Our results indicate that landraces 26, 14, 27, 24, 23, 29, 13, 34, and 35 have a good combining ability for gain yield, but also that they can be considered as an independent heterotic source of lines that combine well with both of the used heterotic groups. Their performance per se (Table 1) demonstrates that they are high yielding landraces. They can be used to broaden the genetic bases of both heterotic gene pools, without disturbing their heterotic patterns. The landraces with prevailed flint germplasm (24, 27, 29 and 34) could primarily be used to increase yields and the general combining ability of the heterotic group of the early flint type, such as the F2 line, while the semi-dent and dent landraces (14, 26, 23, 13, and 35) could be used for incorporation into the BSSS and ID gene pools.

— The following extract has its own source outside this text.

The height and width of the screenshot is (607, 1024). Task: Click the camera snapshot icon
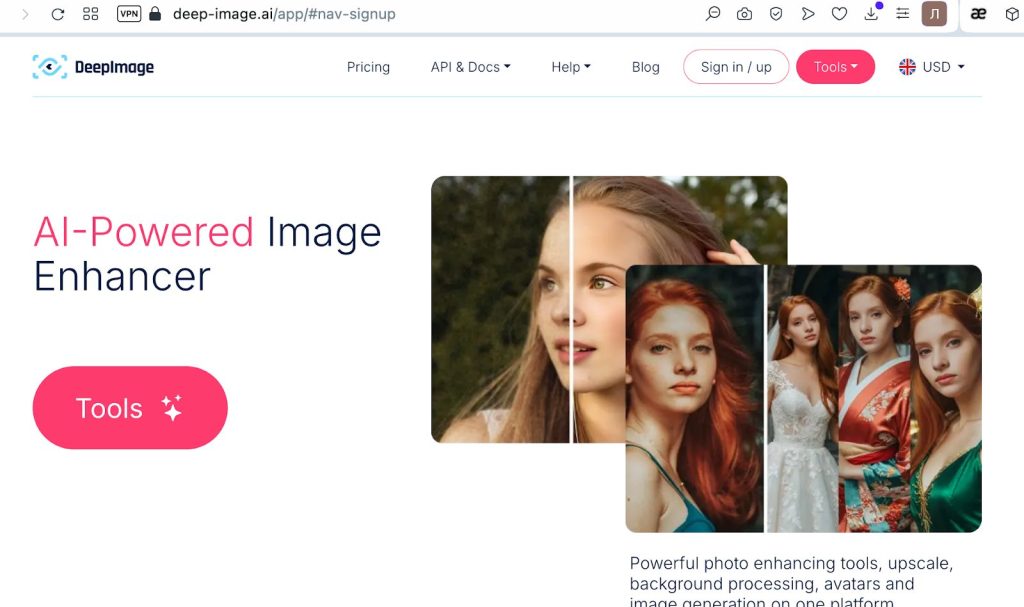coord(744,14)
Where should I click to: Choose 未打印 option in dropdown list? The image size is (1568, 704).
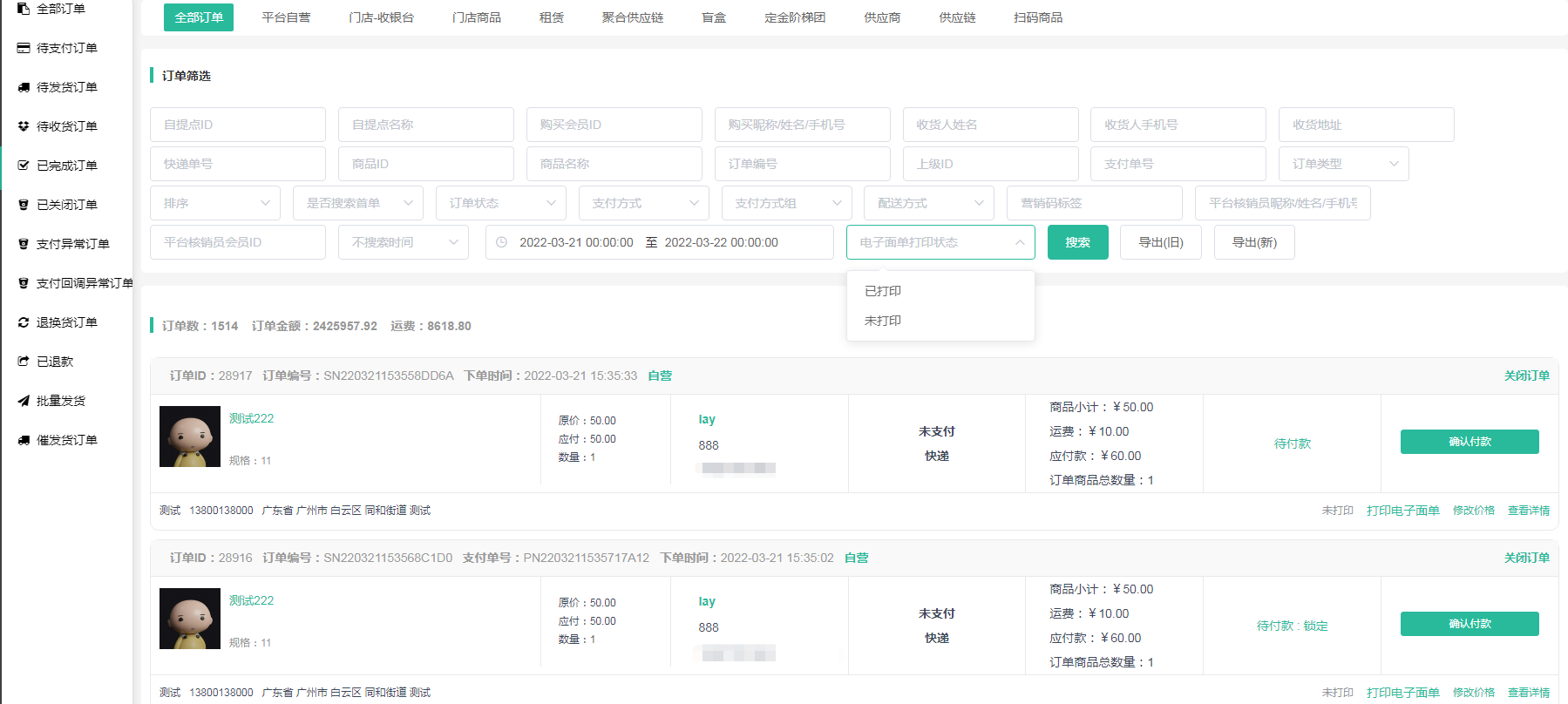click(883, 321)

On the other hand, the top-cross hybrids of the 14NS line and landraces in which the measured grain moisture was lower than the checks’ average (21.15%) did not simultaneously show heterosis for grain yield (as seen in the lower left quadrant).
4. Discussion
Early maize genotypes better tolerate higher planting density and express faster transition of the phenological phases, thus avoiding drought in the most crucial developmental stages, and achieving lower grain moisture at harvest. Accordingly, the breeding of early maturing maize germplasm is an essential part of the management strategy for current and future maize production in terms of increasing mechanized harvests and reducing production costs and risks [6,14,26,27].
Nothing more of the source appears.